| Required actions |
1/ Answer these questions using the passage on double jeopardy:
(a) What does the first paragraph say correcting the error of law would not grant the prosecutor?
(b) Which case does the passage cite after "See also"?
(c) If the court finds the lower court erred, what is the most it says it would instruct that court to do?
2/ Decide whether each statement agrees with the passage on double jeopardy. Answer yes or no, and quote the deciding words.
(a) When a judge rules for the defendant after a guilty verdict, the Government may appeal that ruling without violating the Double Jeopardy Clause.
(b) Reinstating a jury finding of guilt under these circumstances violates the Fifth Amendment.
(c) Reviewing the ruling on the post-verdict motion would subject appellee to a second prosecution for the same offense.

| Passage given |
# # #

Correction of an error of law [committed by a trial judge in ruling on a post-verdict motion which has the effect of vacating a jury finding of guilt] . . . would not grant the prosecutor a new trial or subject the defendant to the harassment traditionally associated with multiple prosecutions. We therefore conclude that when a judge rules in favor of the defendant after a verdict of guilty has been entered by the trier of fact, the Government may appeal from that ruling without running afoul of the Double Jeopardy Clause. [Id. at 352-53, 95 S.Ct. at 1026.]

See also United States v. Martin Linen Supply Co., supra 430 U.S., at 570, 97 S.Ct., at 1354.

Thus, we conclude that the double jeopardy clause neither prevents the government from appealing the court's ruling on appellee's post-verdict motion for judgment of acquittal nor precludes this court from reviewing that ruling since by so doing appellee would not be subjected to a second prosecution for the same offense. For even if we conclude that as a matter of law the court erred in granting appellee's motion, at most we would only instruct the court to reinstate the jury verdict of guilty. As previously stated, the reinstatement of a jury finding of guilt under these circumstances does not violate the Fifth Amendment.

# # #

| Stored records |
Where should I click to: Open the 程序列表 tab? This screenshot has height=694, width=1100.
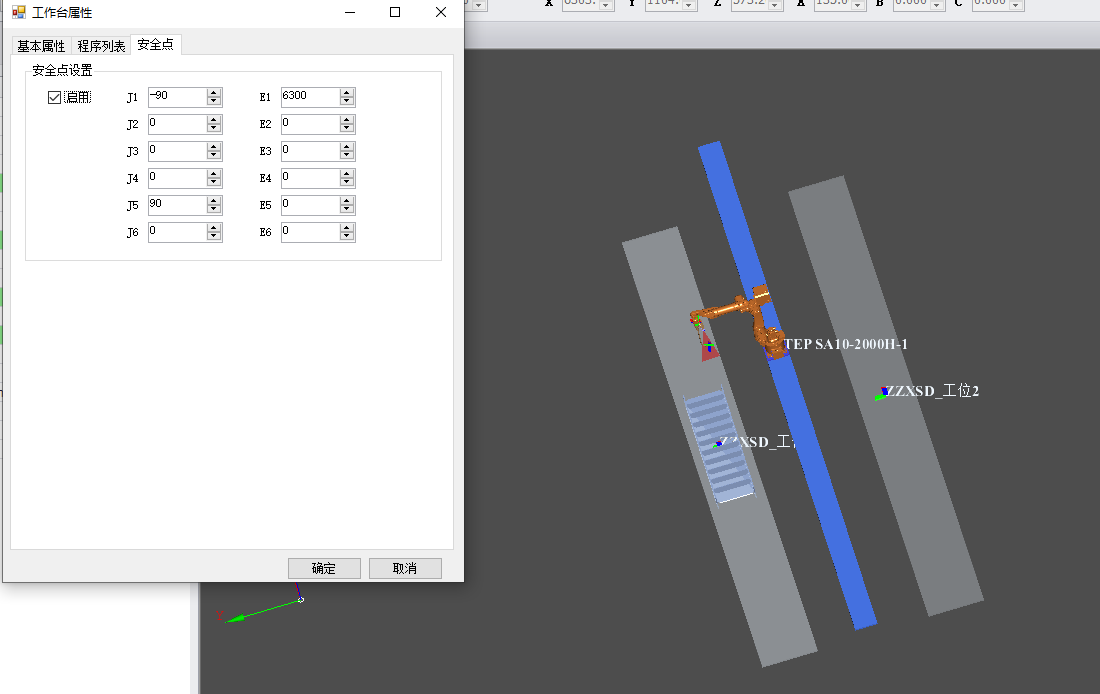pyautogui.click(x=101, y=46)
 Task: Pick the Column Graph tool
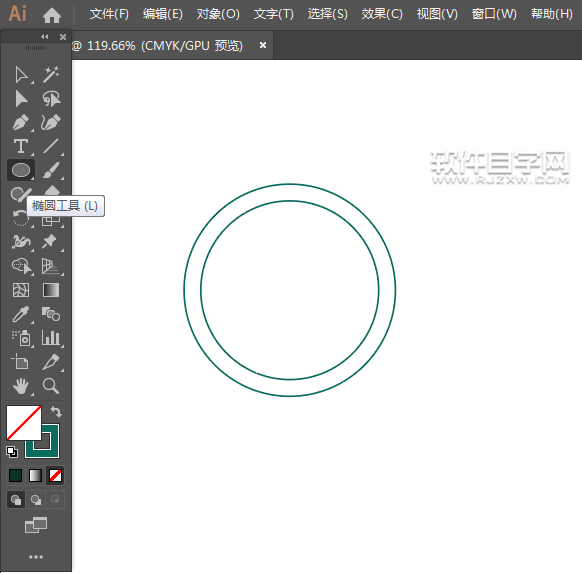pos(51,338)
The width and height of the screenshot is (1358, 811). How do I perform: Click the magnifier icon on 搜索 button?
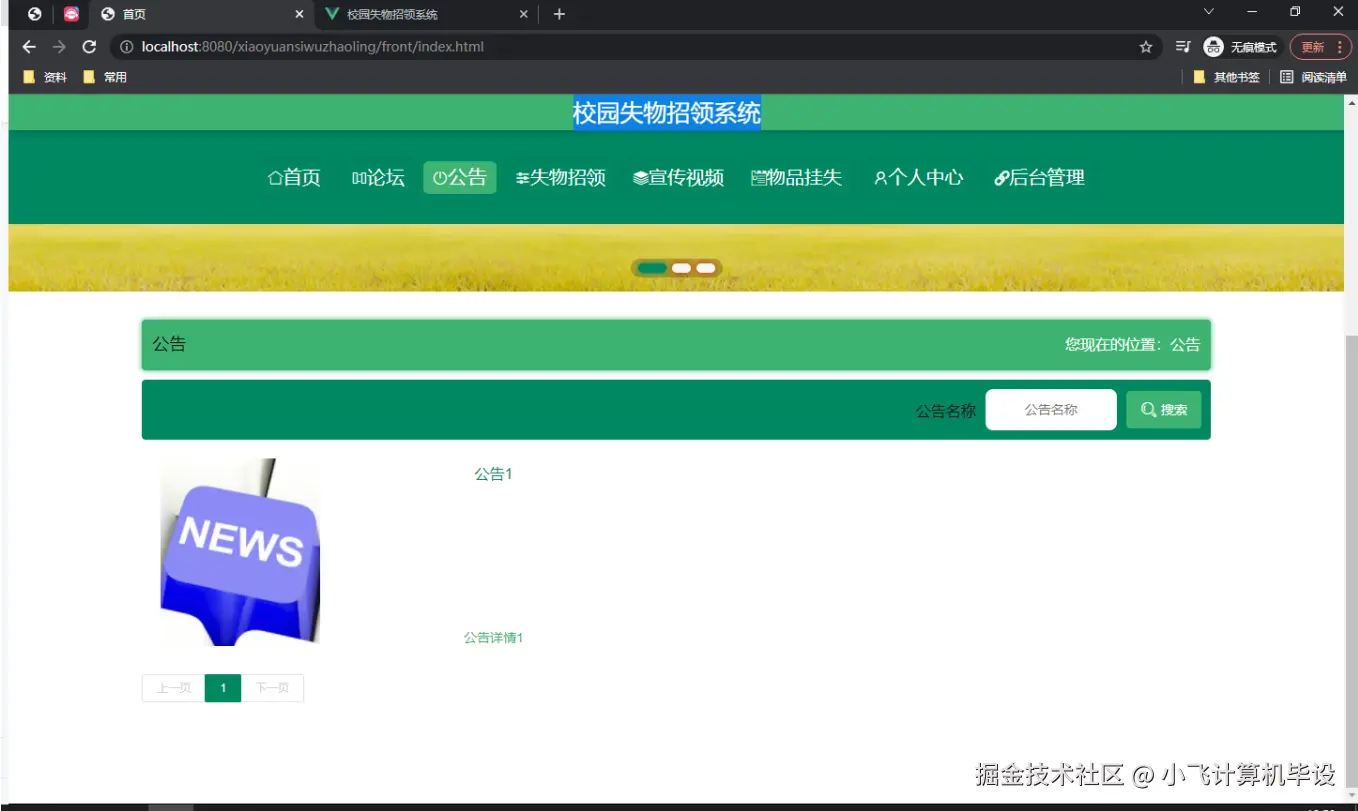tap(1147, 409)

# # #

| Expected responses |
1/
(a) A new trial.
(b) United States v. Martin Linen Supply Co.
(c) Reinstate the jury verdict of guilty.

2/
(a) Yes: "the Government may appeal from that ruling without running afoul of the Double Jeopardy Clause"
(b) No: "the reinstatement of a jury finding of guilt under these circumstances does not violate the Fifth Amendment"
(c) No: "appellee would not be subjected to a second prosecution for the same offense"